Belonging to character, and entering into all the circumstances of life, humor is a more abundant and continuous source of mirth than any other; and from its imaginative delicacy and gentle sympathies, is by far the highest order of mirthful antecedents. True humor, like genius, is always unconscious of the peculiarity of its power while in exercise, and, of course, sees in itself nothing to laugh at. In order to the highest effect, therefore, a humorous writer must assume the air of profound gravity and seriousness.

So large a knowledge of the human heart, in all its weaknesses and its strength, its foibles and faculties, its likings and dislikings, its practical imaginings and little self-deceptions, is required in order to maintain a long train of humor, that only superior genius is equal to the task. Addison, whose Spectator was conducted with the assistance of many other pens, remarked that he had put Sir Roger De Coverly to death long before his time, for fear that some other hand would murder him. And good reason had he to dread that catastrophe, for every time his fellow laborer Steele touched the picture, he added a blemish. Although he introduced the character, he had no conception of that delicate humor in which it was afterward clothed by Addison. And if Steele misconceived the aim, Budgell blundered even in what he did aim at. The greatest masters of humor, belong to the highest order of genius-for we find among them Chaucer, Cervantes, Shakspeare, Addison and Scott.

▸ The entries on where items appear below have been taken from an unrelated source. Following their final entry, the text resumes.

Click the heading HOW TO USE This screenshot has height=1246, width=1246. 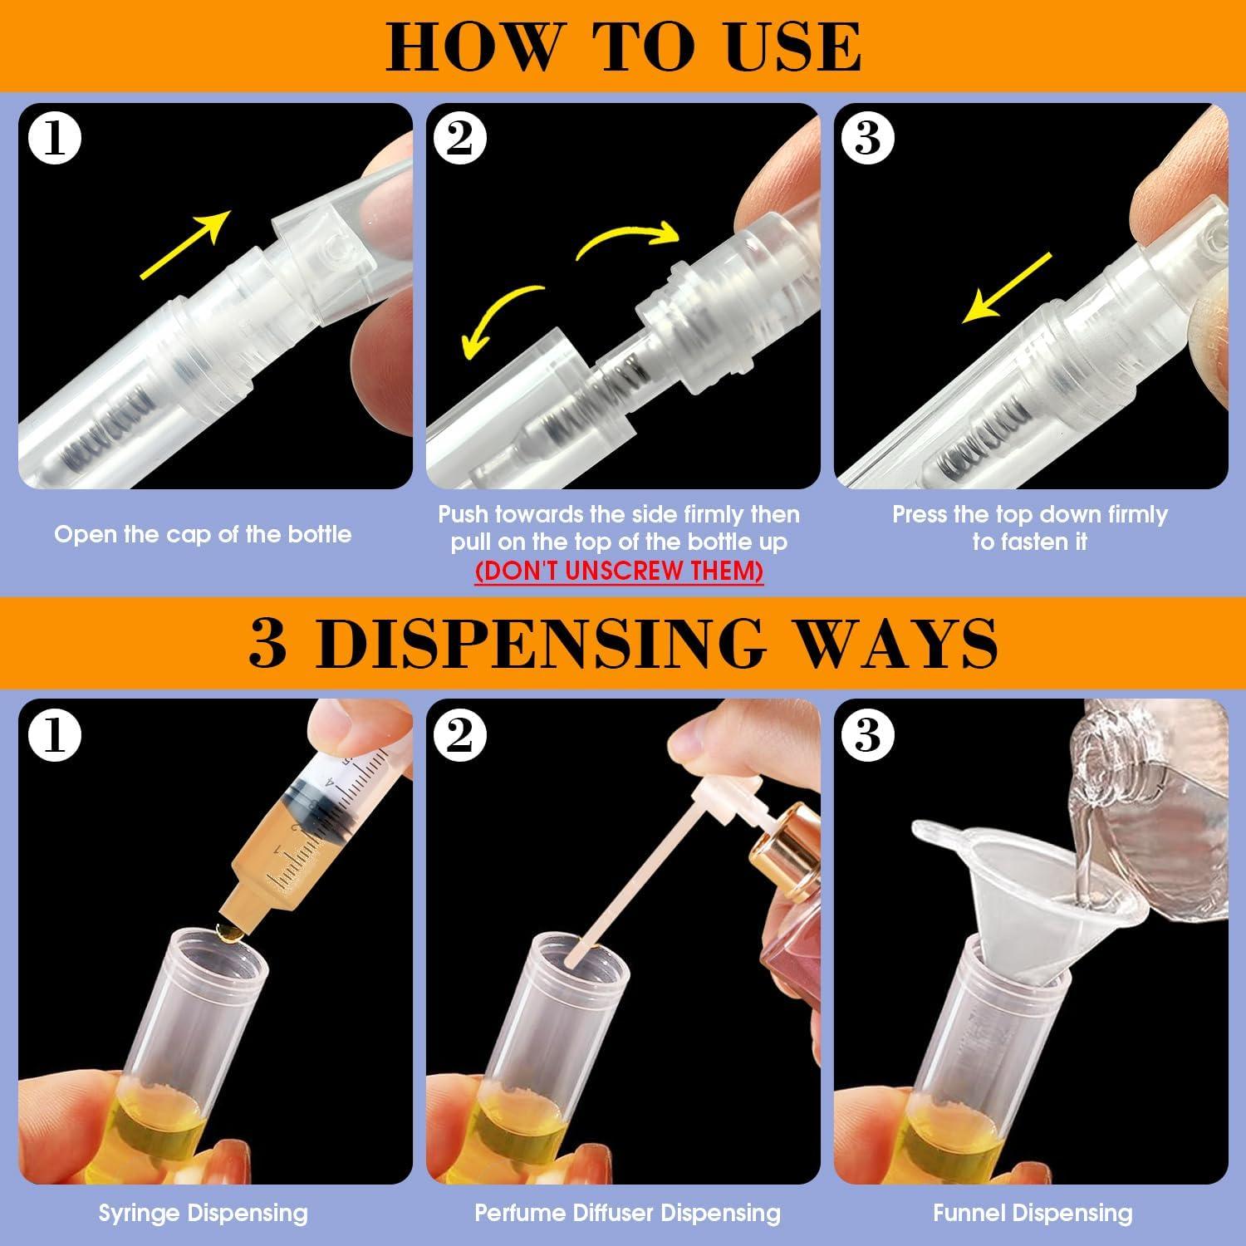click(x=623, y=47)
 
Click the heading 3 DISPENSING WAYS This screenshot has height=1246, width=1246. click(x=623, y=641)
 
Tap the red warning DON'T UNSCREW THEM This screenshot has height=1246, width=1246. click(x=619, y=571)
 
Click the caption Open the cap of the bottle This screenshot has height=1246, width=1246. click(x=203, y=534)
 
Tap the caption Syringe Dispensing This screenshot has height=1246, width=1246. click(x=203, y=1213)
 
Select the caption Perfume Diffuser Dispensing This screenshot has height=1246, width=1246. click(x=627, y=1213)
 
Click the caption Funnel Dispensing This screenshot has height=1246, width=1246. click(x=1033, y=1213)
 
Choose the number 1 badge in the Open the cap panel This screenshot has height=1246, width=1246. click(x=55, y=139)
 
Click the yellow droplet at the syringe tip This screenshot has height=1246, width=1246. click(x=225, y=930)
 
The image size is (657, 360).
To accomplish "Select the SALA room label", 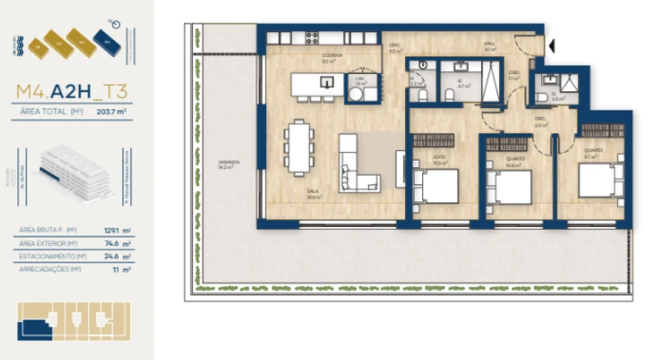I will [x=312, y=191].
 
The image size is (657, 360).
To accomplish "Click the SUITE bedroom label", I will [x=439, y=158].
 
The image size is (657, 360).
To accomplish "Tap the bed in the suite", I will [x=436, y=186].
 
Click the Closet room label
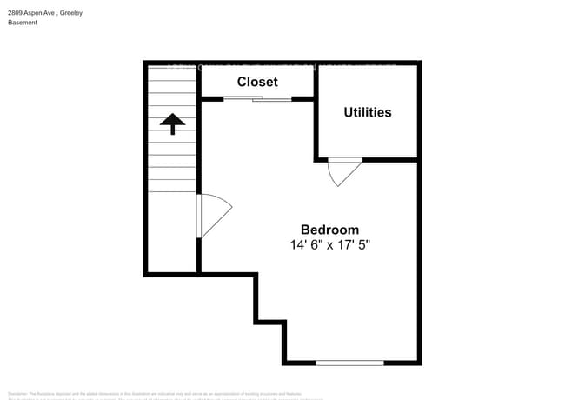point(257,82)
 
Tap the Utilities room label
point(367,112)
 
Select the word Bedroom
point(329,230)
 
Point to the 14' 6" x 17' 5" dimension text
point(336,245)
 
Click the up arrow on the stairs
point(173,124)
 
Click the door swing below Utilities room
point(344,171)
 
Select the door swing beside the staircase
point(214,215)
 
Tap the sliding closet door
point(258,99)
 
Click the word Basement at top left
point(23,23)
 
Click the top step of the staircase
point(173,74)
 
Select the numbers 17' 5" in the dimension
point(364,245)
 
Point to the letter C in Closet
point(243,82)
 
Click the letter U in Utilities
point(348,112)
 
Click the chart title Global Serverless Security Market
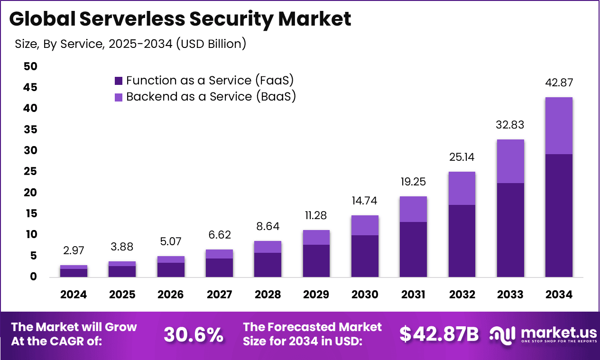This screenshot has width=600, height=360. (x=180, y=19)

Now, I think that we speak with acknowledged propriety of beauty in the Satires of Pope, in his Rape of the Lock, in the character of Sir Roger De Coverly, and in that of Elia. And if we do not apply the same term to a well turned epigram, the reason is not of kind, but of degree. The mirthful, which best attains its immediate end consistently with subsequent approbation, is always beautiful. A perception of its fitness to give approved delight, must be accompanied by the kindred emotion. But when the associated ideas are vulgar, or when mirth is made subservient to emotions so repugnant to humanity as contempt and malignity, no perfections of its own conditions can combine them with true pleasure in any well-ordered mind. The ultimate criterion, therefore, of the ludicrous, is that by which all other matters of taste are tried.

SECTION V.-GRAVE EMOTIONS.

PENSIVENESS GRIEF-MORAL EMOTION SUBLIMITY.

I have said that our gay emotions are of short dura tion, and that they quickly settle down into calmer and graver degrees, or give way to those that are essentially of a less exhilerating nature. Mirth and joy are very evanescent, and the former, though the gayer, is the least satisfactory. Joy subsides into gladness, or some milder pleasure, if it does not go out in disappointment.